Zong Dorus over twee motten die zijn oude jas opvraten. Ik heb mijn eigen motten in mijn jasje: de teckels! Zeker ik draag mijn jasjes tot ze op de draad versleten zijn. In het wollen colbertje vielen de gaten letterlijk zodat ik ze aan de honden gaf. Zo konden ze er lekker op slapen in de bench.
Ze doen er meer mee dan slapen. Saartje vindt het heerlijk om op iets te knagen. Alle dekentjes waar Sientje op gelegen heeft en die er allemaal heel goed uitzagen, zijn zo verknaagd tot gatenkaas.
Het fleecedekentje met de teckel erop is zo voorzien van enkele grote gaten.
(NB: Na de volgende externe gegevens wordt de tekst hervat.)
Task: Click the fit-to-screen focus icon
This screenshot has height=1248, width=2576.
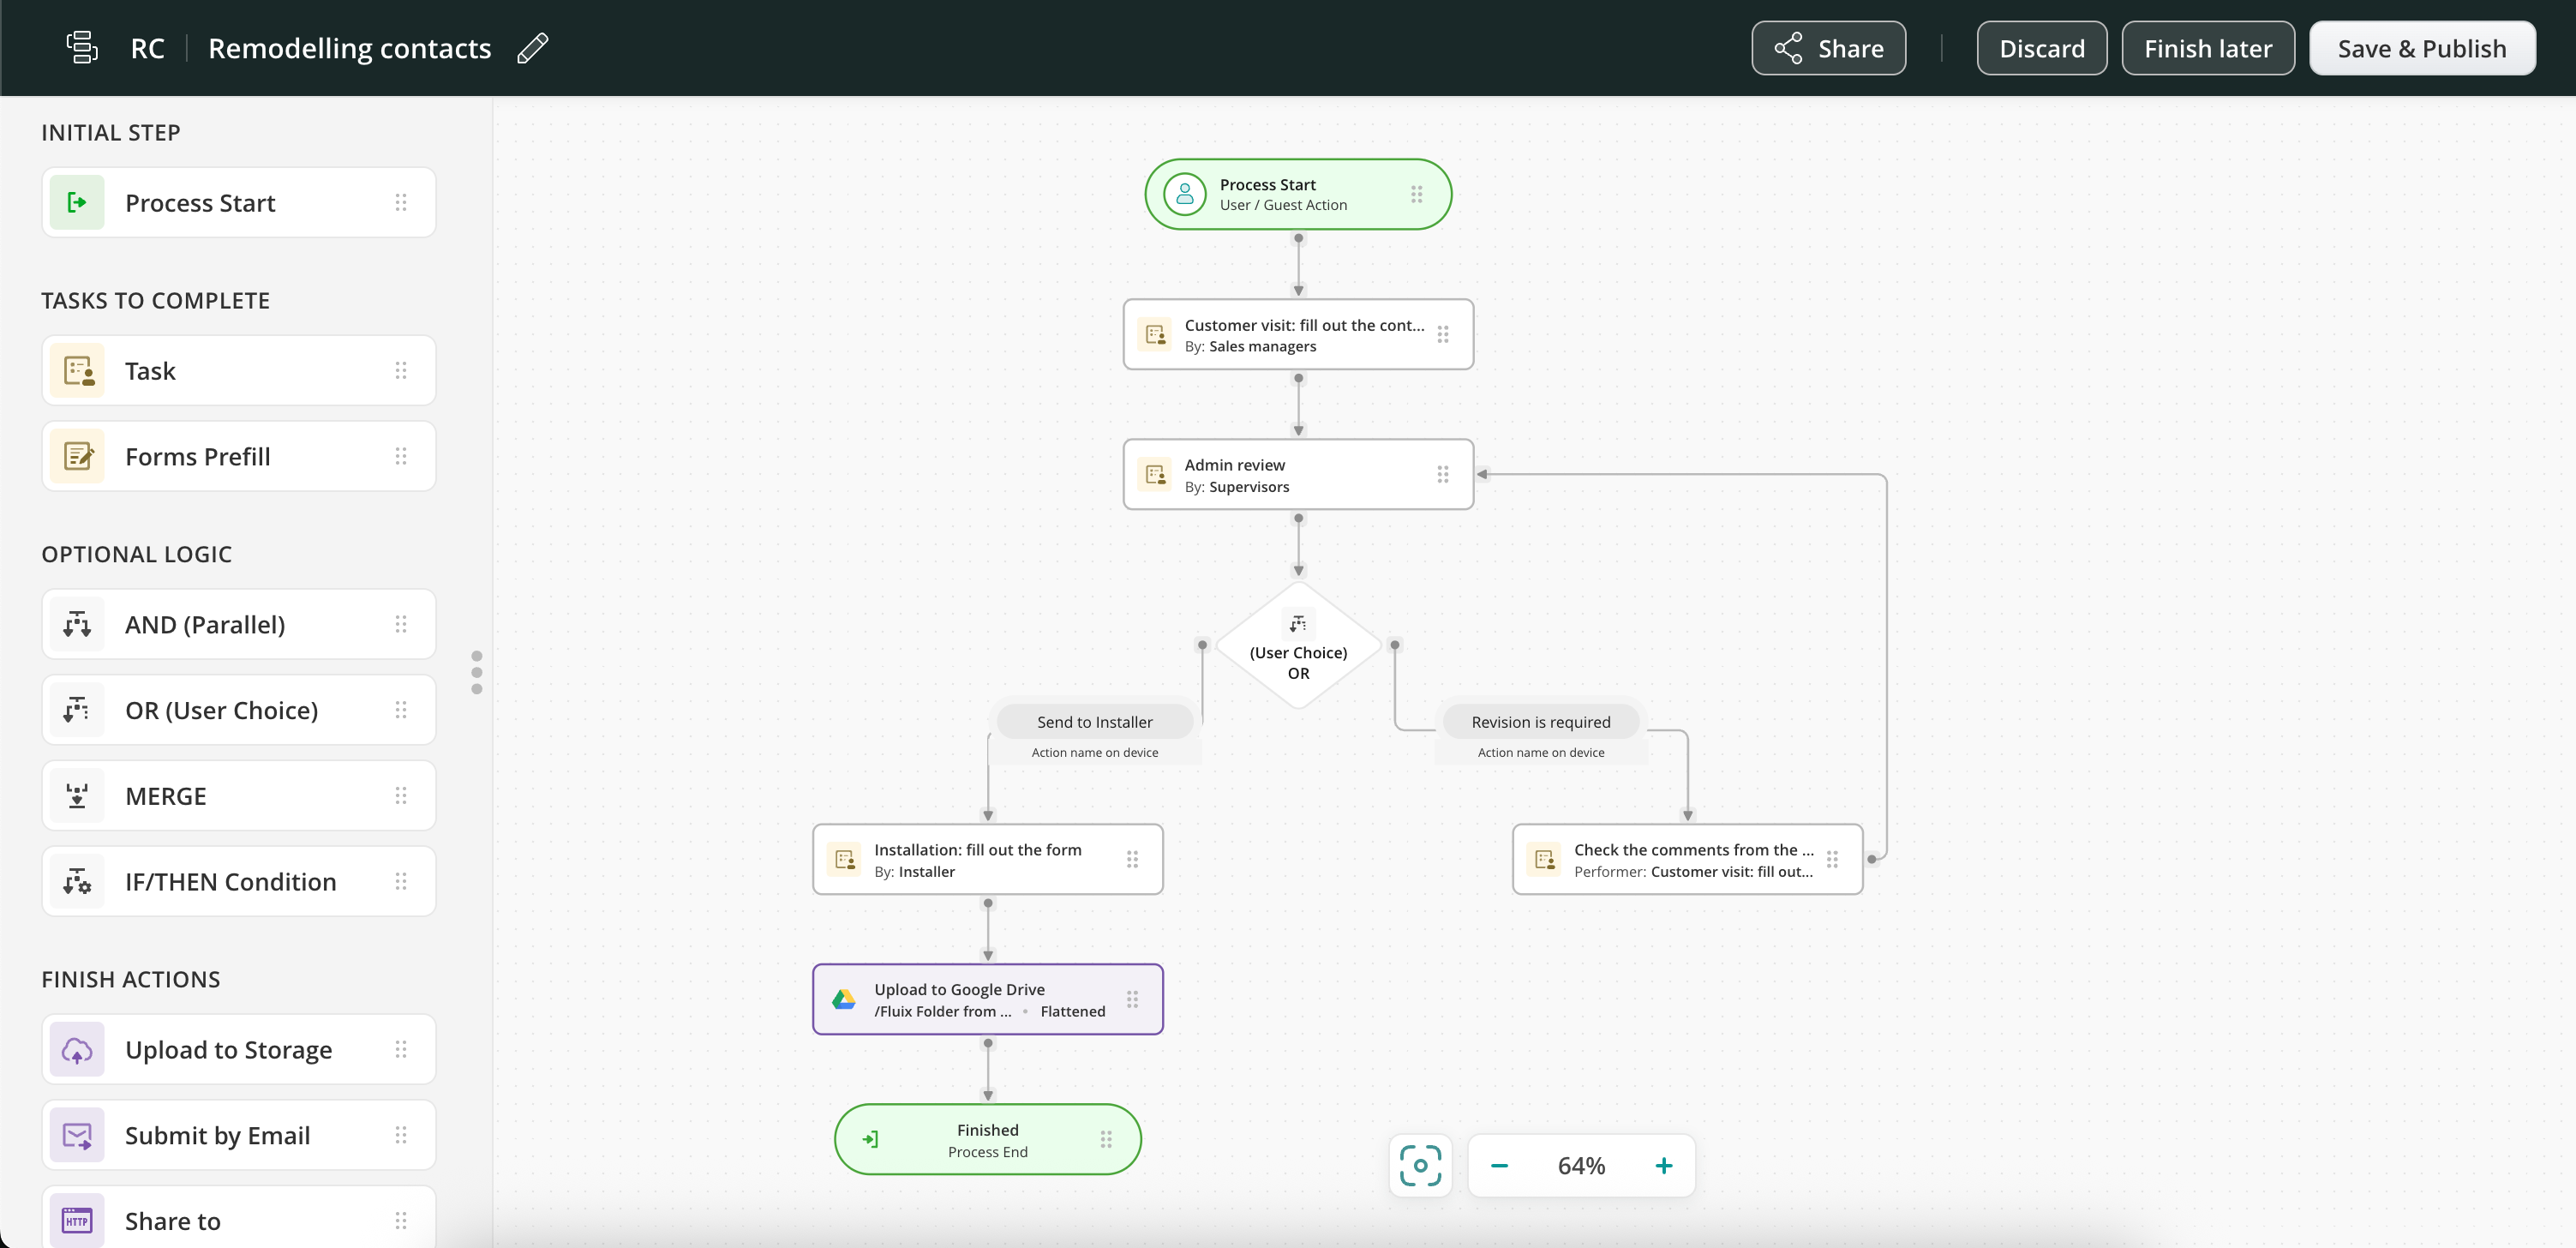Action: coord(1420,1165)
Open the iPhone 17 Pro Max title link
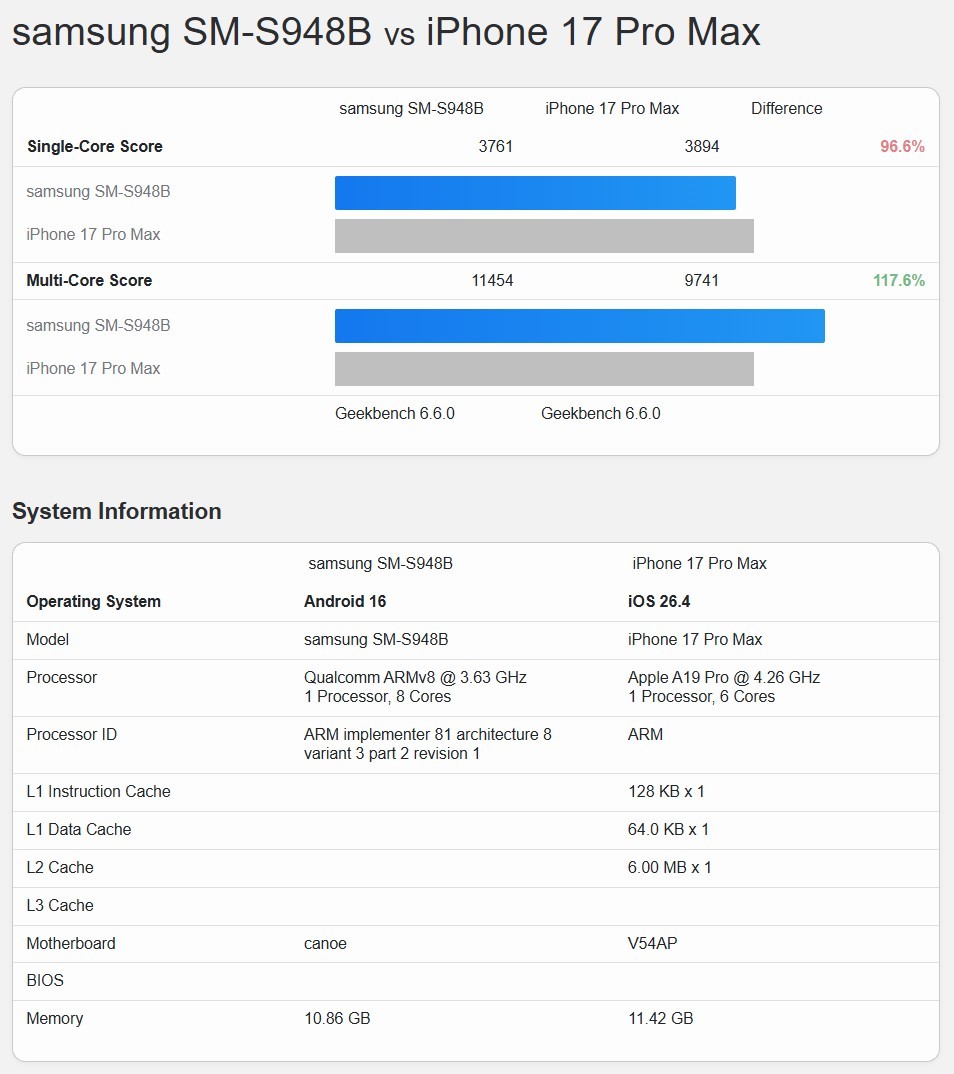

Ze breidt zelfs haar activiteiten uit en knaagt geregeld op kleedjes, kussentjes en kleren waar ze helemaal niet op mag knagen.
Na het eten van de grote botten afgelopen week, was alles een beetje ontregeld. Zo’n groot hertenbot is wel heftig voor zulke klein hondjes. Ze dronken voor het slapengaan de halve drinkbak leeg waardoor ’s nachts de nood wel erg hoog werd.
De redding ontbrak. Teuntje liet het gaan, Saartje stond de volgende ochtend wel heel lang te wateren in het gras bij de gracht. Daarom hing ik de boel maar even te drogen in de tuin. Het colbertje kreeg een mooie plek over een stoel.
Overal zitten de gaten. Laatst was Inge druk in de weer geweest om een broek van Doris van gaten te voorzien voor de productie van de theaterschool. ‘Ik kan de volgende keer beter Saar vragen’, zei ze. ‘Dit jasje ziet eruit of een zwerver er al 3 jaar mee over straat loopt.’